__What is expected__
The required output is every line from the beginning of the entries below through the line that includes "This screenshot has width=400, height=560.", copied exactly.

(Entries taken from a collection)
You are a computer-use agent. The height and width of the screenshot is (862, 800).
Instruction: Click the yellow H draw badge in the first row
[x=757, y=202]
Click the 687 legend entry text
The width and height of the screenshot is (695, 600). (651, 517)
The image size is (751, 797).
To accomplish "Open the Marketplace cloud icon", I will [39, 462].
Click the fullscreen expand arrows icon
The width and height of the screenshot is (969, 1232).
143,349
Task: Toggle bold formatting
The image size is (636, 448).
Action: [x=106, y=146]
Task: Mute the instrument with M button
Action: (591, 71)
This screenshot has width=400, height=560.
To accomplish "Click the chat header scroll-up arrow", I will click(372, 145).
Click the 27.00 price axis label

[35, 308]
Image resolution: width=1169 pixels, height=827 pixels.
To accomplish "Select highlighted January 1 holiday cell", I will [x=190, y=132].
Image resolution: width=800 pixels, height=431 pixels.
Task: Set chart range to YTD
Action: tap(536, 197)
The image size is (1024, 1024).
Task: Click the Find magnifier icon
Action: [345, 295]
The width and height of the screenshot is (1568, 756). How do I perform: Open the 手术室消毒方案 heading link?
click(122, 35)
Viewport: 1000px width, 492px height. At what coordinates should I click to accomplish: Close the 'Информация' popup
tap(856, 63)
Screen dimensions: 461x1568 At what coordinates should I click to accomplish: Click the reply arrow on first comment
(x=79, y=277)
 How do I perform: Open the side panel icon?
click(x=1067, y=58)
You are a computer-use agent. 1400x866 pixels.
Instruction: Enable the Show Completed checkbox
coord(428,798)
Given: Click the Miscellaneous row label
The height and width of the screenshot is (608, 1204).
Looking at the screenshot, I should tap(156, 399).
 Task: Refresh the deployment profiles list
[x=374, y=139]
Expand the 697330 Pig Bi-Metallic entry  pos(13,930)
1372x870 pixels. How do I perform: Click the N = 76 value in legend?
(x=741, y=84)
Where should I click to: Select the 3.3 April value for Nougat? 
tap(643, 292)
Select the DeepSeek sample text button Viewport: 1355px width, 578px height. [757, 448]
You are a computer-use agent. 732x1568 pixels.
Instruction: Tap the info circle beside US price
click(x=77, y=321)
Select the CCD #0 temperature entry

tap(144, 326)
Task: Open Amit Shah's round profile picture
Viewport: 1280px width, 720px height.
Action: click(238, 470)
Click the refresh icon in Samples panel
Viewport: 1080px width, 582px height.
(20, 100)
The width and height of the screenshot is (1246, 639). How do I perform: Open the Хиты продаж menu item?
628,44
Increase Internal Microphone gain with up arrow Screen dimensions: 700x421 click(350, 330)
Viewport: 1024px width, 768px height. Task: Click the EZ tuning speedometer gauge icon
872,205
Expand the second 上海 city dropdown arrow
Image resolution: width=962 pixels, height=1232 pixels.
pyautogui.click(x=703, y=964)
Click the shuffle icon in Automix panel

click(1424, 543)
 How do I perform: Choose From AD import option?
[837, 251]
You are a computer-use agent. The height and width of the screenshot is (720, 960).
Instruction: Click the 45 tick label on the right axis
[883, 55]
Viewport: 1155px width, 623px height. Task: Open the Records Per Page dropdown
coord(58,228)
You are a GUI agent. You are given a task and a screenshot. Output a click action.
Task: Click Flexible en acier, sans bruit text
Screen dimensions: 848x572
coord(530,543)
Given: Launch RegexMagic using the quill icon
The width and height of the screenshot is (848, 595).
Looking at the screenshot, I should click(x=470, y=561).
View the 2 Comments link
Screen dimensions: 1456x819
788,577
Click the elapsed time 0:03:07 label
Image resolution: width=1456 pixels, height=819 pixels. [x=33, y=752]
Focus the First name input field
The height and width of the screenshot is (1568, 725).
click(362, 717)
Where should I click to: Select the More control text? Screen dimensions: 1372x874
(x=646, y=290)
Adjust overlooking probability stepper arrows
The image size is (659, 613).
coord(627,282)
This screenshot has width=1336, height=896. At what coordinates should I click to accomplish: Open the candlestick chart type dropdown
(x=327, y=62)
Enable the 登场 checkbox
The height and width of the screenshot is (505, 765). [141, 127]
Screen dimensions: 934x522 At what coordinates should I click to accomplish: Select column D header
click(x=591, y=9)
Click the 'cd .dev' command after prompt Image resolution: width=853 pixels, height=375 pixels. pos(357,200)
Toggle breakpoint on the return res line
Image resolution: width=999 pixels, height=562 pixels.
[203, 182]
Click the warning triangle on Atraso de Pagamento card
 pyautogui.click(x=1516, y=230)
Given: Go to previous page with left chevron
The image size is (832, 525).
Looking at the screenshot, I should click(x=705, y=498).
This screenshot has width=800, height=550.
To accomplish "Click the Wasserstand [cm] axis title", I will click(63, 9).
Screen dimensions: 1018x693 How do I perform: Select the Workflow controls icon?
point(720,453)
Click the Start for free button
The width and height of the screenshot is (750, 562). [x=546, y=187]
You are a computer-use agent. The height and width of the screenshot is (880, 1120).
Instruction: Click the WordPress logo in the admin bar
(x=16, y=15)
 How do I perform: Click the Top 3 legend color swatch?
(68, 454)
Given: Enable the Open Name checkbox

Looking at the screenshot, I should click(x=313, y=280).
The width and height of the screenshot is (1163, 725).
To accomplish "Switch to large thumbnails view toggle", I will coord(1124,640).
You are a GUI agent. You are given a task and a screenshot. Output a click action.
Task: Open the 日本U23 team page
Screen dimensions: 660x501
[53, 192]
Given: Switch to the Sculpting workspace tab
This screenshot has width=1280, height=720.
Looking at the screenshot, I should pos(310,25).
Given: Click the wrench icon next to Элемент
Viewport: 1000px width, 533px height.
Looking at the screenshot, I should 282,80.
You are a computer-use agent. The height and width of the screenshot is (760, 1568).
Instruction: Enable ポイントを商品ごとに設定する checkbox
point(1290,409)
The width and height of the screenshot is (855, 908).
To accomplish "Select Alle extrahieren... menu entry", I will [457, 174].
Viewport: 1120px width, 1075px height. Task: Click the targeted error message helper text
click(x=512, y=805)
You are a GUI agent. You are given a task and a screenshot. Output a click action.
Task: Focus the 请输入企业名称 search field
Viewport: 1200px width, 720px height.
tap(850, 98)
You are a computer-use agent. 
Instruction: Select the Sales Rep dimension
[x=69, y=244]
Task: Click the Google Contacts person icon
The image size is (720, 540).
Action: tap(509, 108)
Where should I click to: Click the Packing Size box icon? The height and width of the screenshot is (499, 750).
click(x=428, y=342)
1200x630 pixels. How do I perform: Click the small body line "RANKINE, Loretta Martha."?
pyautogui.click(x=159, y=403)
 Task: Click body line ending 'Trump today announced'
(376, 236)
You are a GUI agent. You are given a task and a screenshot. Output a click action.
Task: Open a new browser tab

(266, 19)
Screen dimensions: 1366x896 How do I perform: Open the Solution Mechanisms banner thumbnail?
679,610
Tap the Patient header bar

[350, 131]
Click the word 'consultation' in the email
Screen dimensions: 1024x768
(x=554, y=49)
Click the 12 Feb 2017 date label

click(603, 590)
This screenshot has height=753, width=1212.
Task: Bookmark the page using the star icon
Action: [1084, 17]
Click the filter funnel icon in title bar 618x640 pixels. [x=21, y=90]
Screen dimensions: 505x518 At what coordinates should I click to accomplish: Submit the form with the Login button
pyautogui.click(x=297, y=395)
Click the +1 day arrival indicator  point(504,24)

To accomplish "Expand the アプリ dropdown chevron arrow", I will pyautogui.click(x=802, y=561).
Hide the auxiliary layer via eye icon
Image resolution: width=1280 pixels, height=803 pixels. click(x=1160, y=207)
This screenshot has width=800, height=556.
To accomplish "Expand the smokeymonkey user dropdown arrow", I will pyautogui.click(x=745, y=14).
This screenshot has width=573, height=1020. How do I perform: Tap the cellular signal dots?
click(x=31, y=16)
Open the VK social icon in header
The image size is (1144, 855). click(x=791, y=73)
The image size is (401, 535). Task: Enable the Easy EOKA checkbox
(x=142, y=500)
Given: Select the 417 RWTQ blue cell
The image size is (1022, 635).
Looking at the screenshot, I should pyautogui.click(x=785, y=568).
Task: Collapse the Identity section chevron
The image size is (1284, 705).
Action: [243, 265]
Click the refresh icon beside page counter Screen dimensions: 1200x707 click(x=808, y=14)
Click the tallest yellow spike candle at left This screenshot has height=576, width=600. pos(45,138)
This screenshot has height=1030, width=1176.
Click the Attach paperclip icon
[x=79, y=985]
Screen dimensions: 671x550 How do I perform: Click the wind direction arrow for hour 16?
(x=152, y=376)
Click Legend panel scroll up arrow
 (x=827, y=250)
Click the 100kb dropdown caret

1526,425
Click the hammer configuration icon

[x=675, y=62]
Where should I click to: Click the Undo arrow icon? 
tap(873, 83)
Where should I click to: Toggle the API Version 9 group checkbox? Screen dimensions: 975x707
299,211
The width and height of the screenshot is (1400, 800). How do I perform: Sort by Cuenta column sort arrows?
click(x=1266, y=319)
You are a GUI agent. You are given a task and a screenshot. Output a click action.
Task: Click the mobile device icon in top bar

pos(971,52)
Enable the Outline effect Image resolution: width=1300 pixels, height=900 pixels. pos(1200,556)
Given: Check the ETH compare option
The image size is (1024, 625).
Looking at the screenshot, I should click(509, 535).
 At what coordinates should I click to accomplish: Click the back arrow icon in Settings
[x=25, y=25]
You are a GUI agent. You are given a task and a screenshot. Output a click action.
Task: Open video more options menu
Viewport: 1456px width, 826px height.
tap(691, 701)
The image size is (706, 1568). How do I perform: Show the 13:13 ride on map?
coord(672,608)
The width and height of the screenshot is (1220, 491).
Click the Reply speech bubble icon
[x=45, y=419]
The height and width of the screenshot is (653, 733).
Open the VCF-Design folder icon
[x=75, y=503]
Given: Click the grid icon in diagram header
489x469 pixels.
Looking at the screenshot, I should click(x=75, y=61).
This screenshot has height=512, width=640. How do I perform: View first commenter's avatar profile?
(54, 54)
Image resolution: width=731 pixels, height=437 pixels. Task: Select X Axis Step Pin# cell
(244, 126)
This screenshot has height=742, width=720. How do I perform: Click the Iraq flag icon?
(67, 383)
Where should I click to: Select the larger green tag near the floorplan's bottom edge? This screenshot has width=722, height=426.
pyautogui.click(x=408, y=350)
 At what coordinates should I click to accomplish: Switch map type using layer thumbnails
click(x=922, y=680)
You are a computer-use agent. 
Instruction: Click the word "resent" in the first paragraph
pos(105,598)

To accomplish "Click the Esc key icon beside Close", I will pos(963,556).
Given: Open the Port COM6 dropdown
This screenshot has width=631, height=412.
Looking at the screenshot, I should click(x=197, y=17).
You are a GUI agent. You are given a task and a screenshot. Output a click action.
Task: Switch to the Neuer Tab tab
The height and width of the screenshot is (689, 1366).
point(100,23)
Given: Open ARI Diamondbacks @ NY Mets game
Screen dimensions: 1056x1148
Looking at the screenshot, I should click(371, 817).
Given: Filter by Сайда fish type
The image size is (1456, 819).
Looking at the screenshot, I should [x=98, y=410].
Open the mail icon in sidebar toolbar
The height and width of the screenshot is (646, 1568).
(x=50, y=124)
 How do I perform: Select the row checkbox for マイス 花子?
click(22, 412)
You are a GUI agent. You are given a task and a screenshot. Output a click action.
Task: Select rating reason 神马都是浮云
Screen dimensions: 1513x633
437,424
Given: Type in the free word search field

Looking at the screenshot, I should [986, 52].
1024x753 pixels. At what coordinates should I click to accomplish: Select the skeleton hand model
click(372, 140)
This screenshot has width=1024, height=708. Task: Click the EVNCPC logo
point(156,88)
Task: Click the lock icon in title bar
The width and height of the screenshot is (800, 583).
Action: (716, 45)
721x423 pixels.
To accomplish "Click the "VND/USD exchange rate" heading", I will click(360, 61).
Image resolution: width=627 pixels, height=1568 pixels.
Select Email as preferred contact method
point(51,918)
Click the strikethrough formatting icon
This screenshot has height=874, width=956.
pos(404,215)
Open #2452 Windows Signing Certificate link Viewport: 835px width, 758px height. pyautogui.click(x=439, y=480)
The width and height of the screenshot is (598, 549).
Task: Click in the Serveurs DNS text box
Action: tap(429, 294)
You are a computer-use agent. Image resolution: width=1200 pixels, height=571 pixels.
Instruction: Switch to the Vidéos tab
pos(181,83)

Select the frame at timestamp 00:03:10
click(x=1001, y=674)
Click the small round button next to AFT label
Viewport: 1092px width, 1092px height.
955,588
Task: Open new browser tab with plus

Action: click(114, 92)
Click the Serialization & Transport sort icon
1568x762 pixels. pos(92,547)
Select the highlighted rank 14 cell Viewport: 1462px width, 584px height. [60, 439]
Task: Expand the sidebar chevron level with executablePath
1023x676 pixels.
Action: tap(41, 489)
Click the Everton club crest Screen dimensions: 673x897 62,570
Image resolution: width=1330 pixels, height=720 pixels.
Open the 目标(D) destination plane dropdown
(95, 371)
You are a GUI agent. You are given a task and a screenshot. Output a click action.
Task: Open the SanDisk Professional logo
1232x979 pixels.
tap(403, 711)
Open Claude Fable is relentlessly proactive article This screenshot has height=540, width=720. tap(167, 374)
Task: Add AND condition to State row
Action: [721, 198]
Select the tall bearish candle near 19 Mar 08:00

__Your response__
You are a computer-use agent. The height and width of the screenshot is (862, 800).
Instruction: Click the yellow H draw badge in the first row
[x=757, y=202]
Click the 687 legend entry text
The width and height of the screenshot is (695, 600). (651, 517)
The image size is (751, 797).
To accomplish "Open the Marketplace cloud icon", I will [39, 462].
Click the fullscreen expand arrows icon
The width and height of the screenshot is (969, 1232).
143,349
Task: Toggle bold formatting
The image size is (636, 448).
Action: [x=106, y=146]
Task: Mute the instrument with M button
Action: (591, 71)
This screenshot has width=400, height=560.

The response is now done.